### Exercise
Find the line with "Given: Click the NR rating badge" in the data below. Repeat it and every line after it up to the end, exactly, but drop the pictures.

### The data
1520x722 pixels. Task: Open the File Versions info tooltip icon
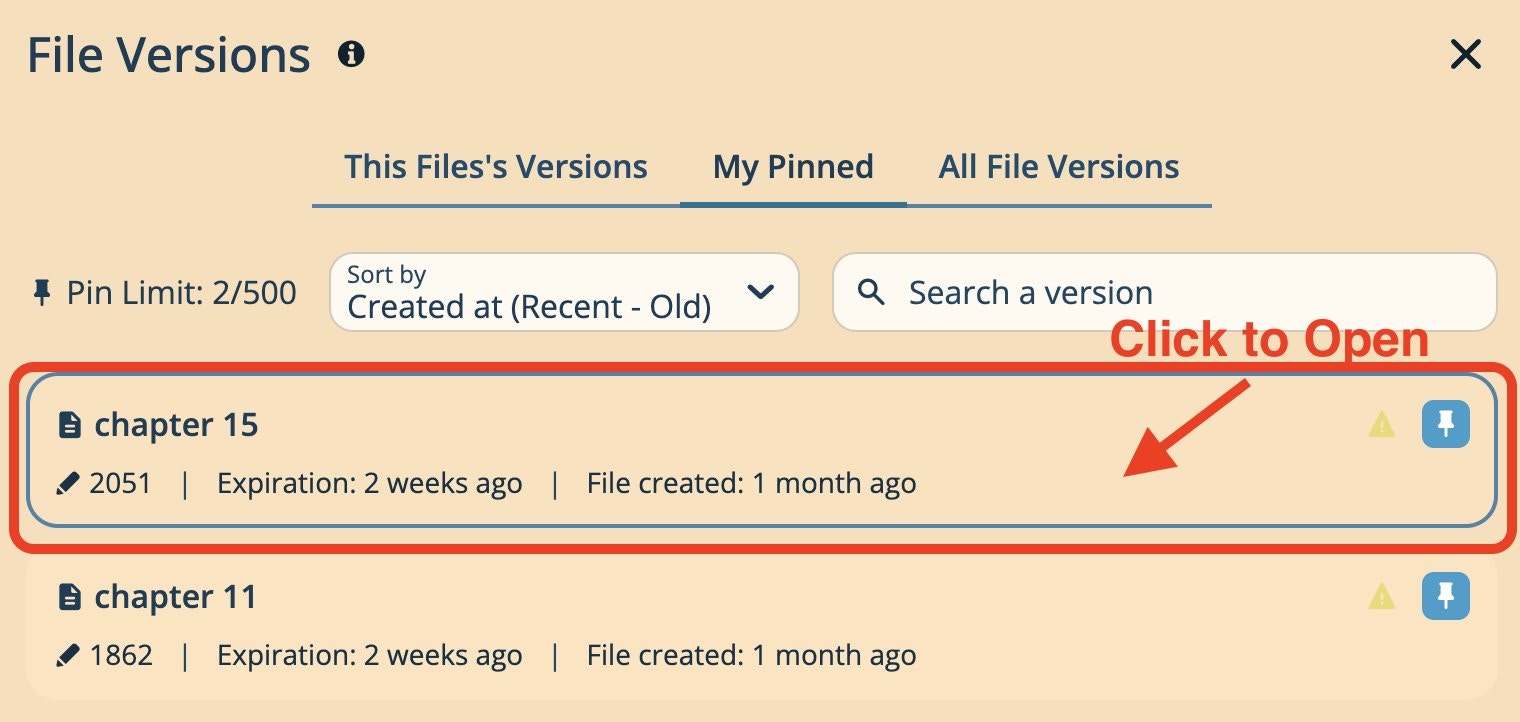(351, 55)
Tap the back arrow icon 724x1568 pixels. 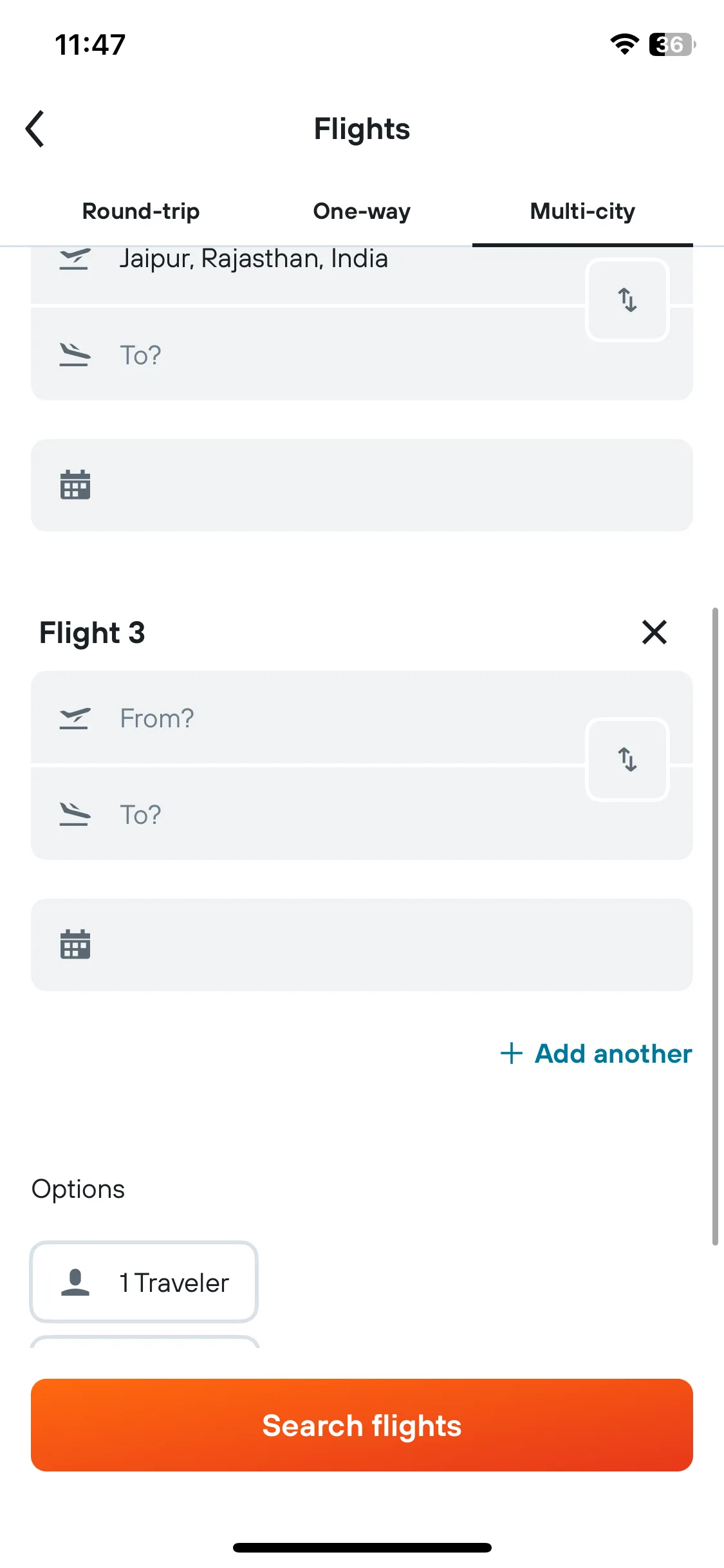coord(35,129)
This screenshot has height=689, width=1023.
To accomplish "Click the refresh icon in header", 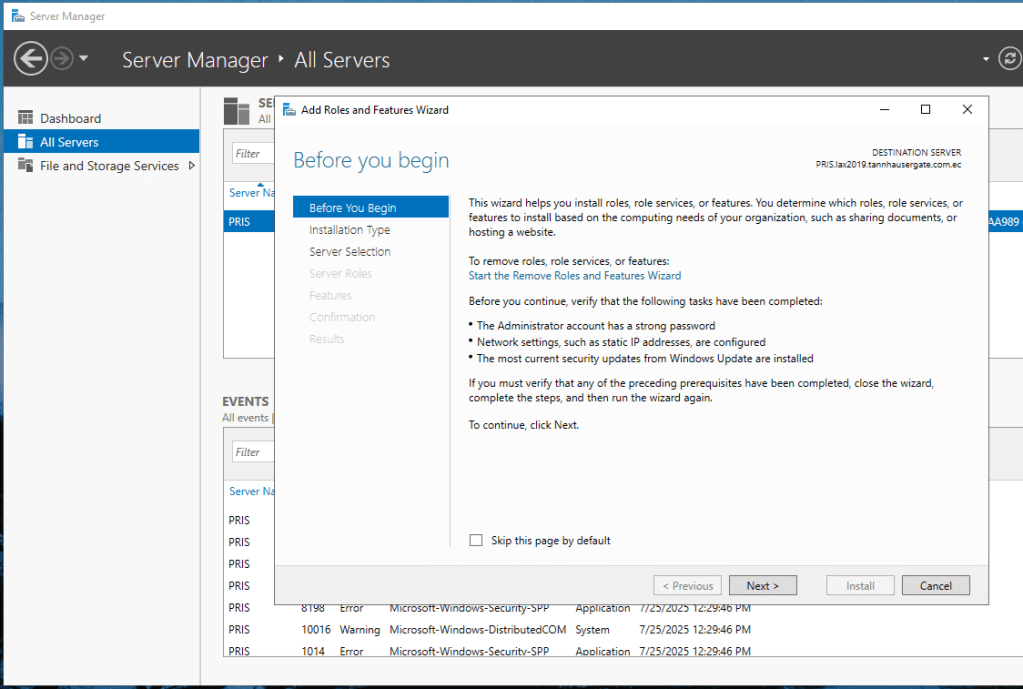I will click(x=1010, y=59).
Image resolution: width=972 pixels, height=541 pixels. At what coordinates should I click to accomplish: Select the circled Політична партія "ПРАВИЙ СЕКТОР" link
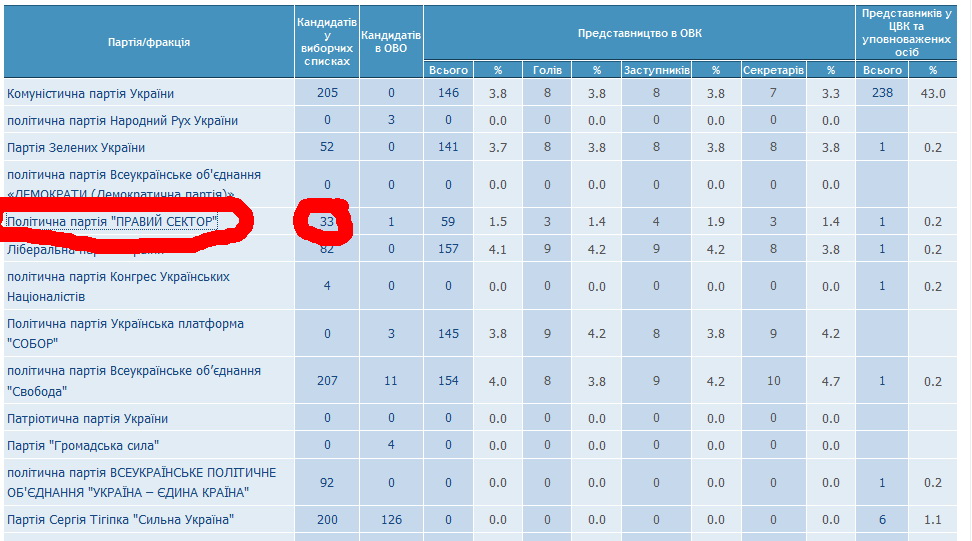(x=111, y=221)
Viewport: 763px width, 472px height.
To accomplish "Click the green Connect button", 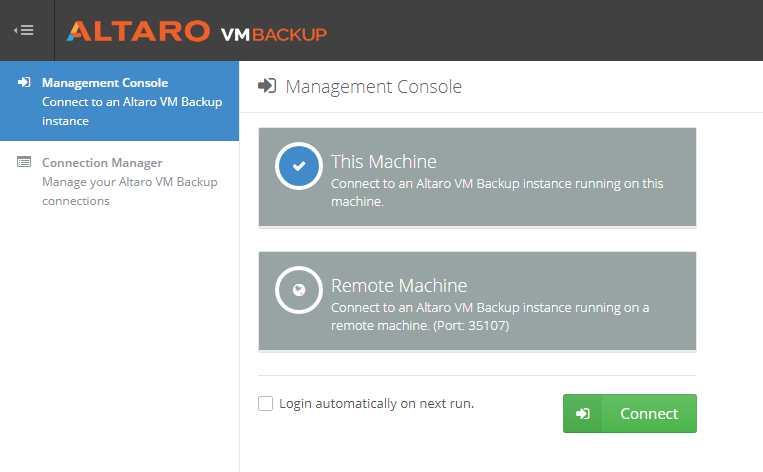I will point(630,414).
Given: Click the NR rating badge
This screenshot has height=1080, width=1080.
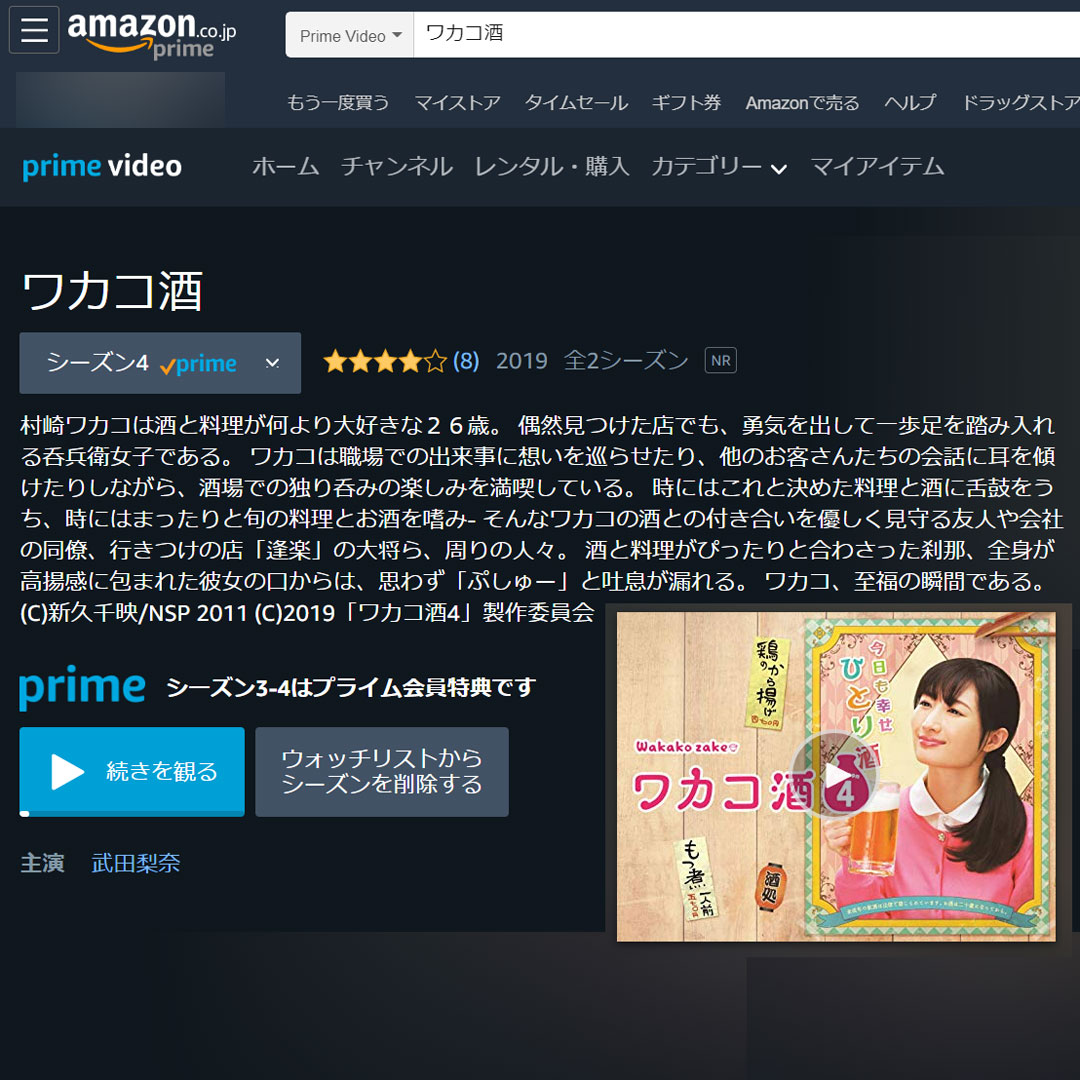Looking at the screenshot, I should (720, 360).
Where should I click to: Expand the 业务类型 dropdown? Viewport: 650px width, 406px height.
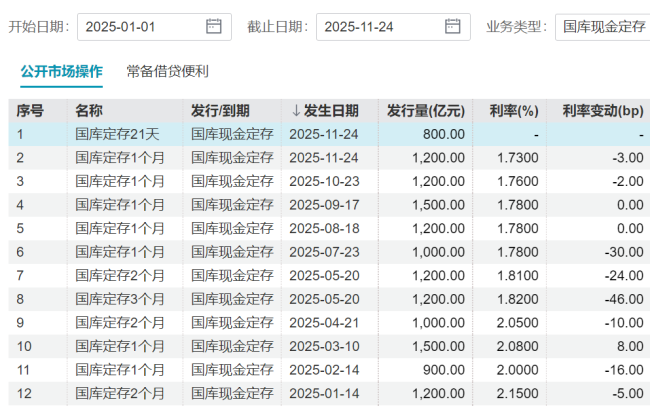coord(602,27)
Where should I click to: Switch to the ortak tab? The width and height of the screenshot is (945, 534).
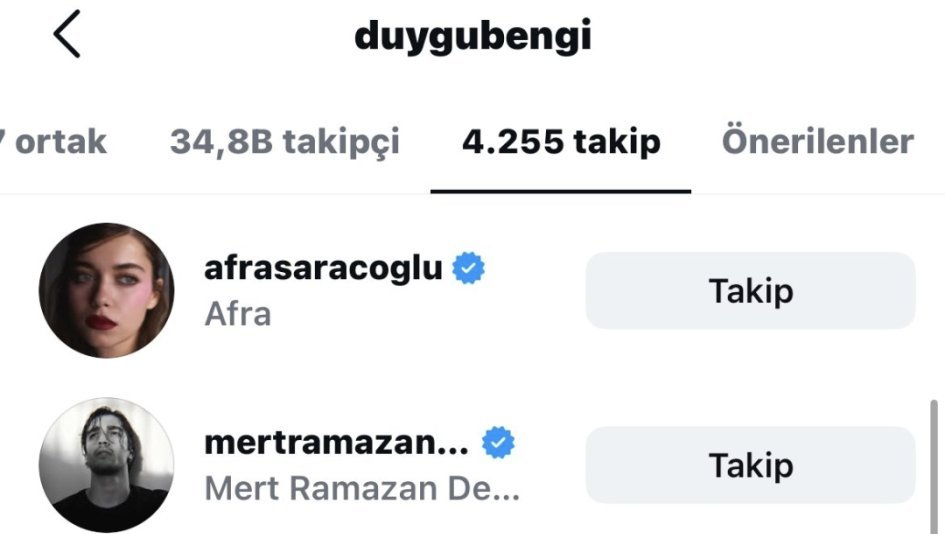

### Solution to the problem
Given: Click the NR rating badge
This screenshot has height=1080, width=1080.
Looking at the screenshot, I should (720, 360).
Where should I click to: Expand the 业务类型 dropdown? Viewport: 650px width, 406px height.
coord(602,27)
Where should I click to: Switch to the ortak tab? The width and height of the screenshot is (945, 534).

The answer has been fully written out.